Pada tahun 2022, pertumbuhan meningkat menjadi 4,89 persen dengan kontribusi 18,34 persen. Pada tahun 2023, sektor ini tumbuh sebesar 4,64 persen dengan kontribusi terhadap PDB sebesar 18,67 persen.
Di kuartal I-2024, pertumbuhan mencapai 4,13 persen dengan kontribusi 19,28 persen.
Ronny P. Sasmita, Analis Senior dari Indonesia Strategic and Economic Action Institution, mengidentifikasi beberapa faktor yang menyebabkan penurunan kinerja sektor manufaktur di Indonesia.
Pertama, kemunduran dan ketertinggalan teknologi membuat biaya produksi meningkat sehingga produk menjadi kurang kompetitif.
Kedua, kurangnya dukungan nyata dari pemerintah, seperti insentif untuk pelaku usaha dalam meningkatkan teknologi mereka.
Ketiga, kebijakan perdagangan yang tidak terukur menyebabkan produk impor membanjiri pasar domestik.
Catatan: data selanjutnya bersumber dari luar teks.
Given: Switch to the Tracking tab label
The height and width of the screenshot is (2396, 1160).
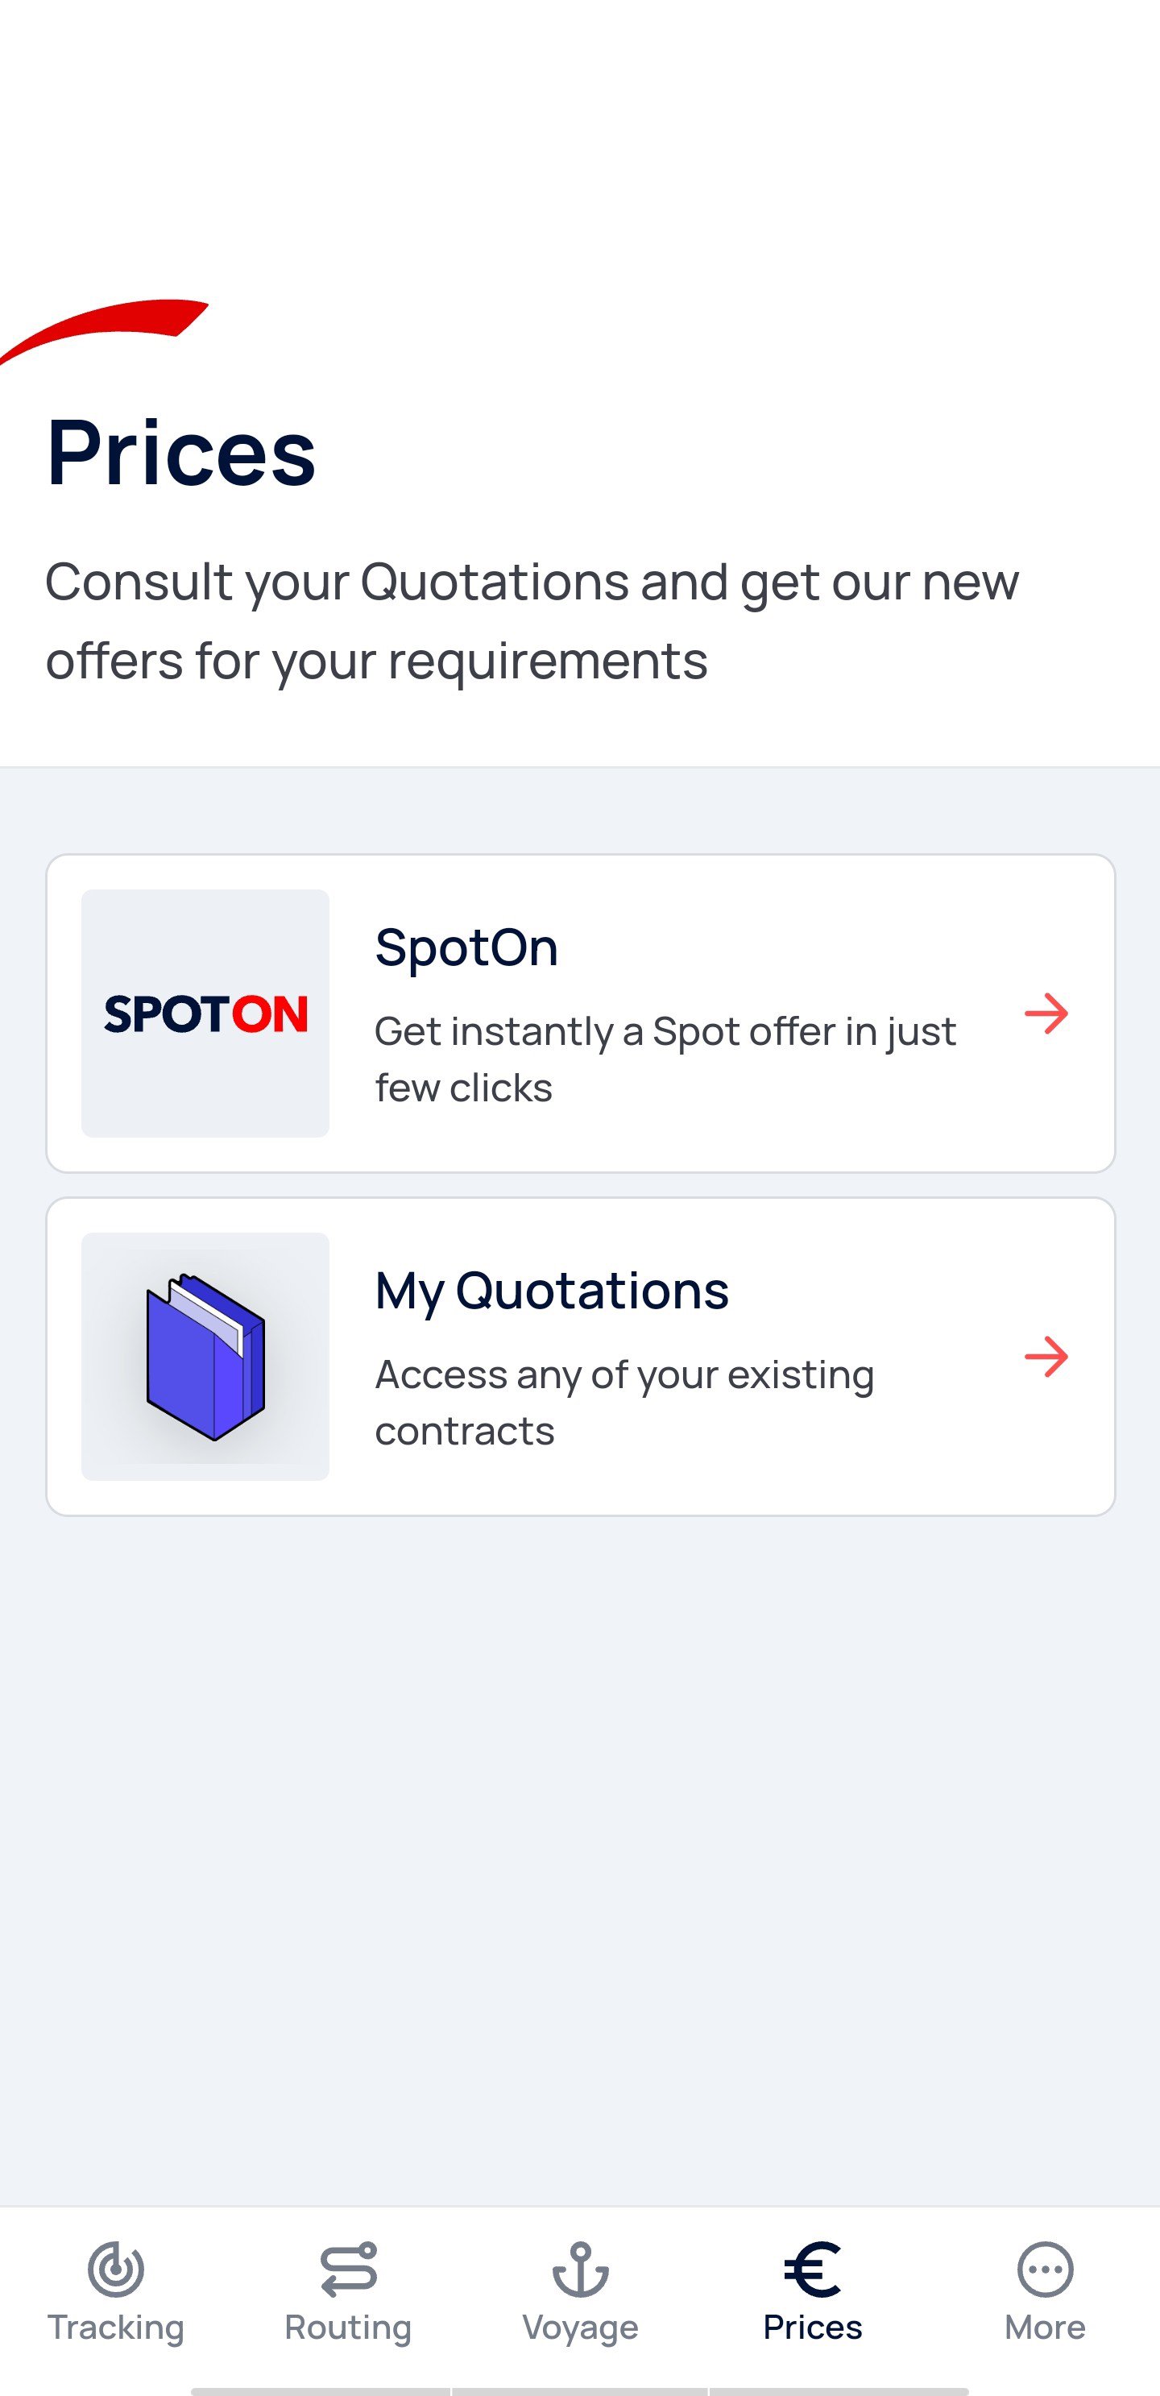Looking at the screenshot, I should [115, 2327].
Keempat, minimnya dukungan untuk riset dan pengembangan produk lokal.
"Akibat dari faktor-faktor ini, produk manufaktur lokal kalah bersaing dengan produk impor, yang harganya lebih murah," kata Ronny.
Pada saat yang sama, daya beli masyarakat menurun karena berbagai faktor internal dan eksternal, membuat mereka lebih memilih produk impor yang lebih terjangkau.
Kondisi ini, lanjutnya berdampak pada penyusutan penciptaan lapangan kerja baru. Terlebih karena sektor manufaktur adalah sektor padat karya yang menyerap banyak tenaga kerja.
"Penurunan peran sektor manufaktur akan memperlambat penyerapan tenaga kerja baru," ujarnya.
Oleh karena itu, Ronny menekankan bahwa pemerintah harus mengambil langkah-langkah untuk mengatasi berbagai masalah yang menghambat perkembangan sektor manufaktur.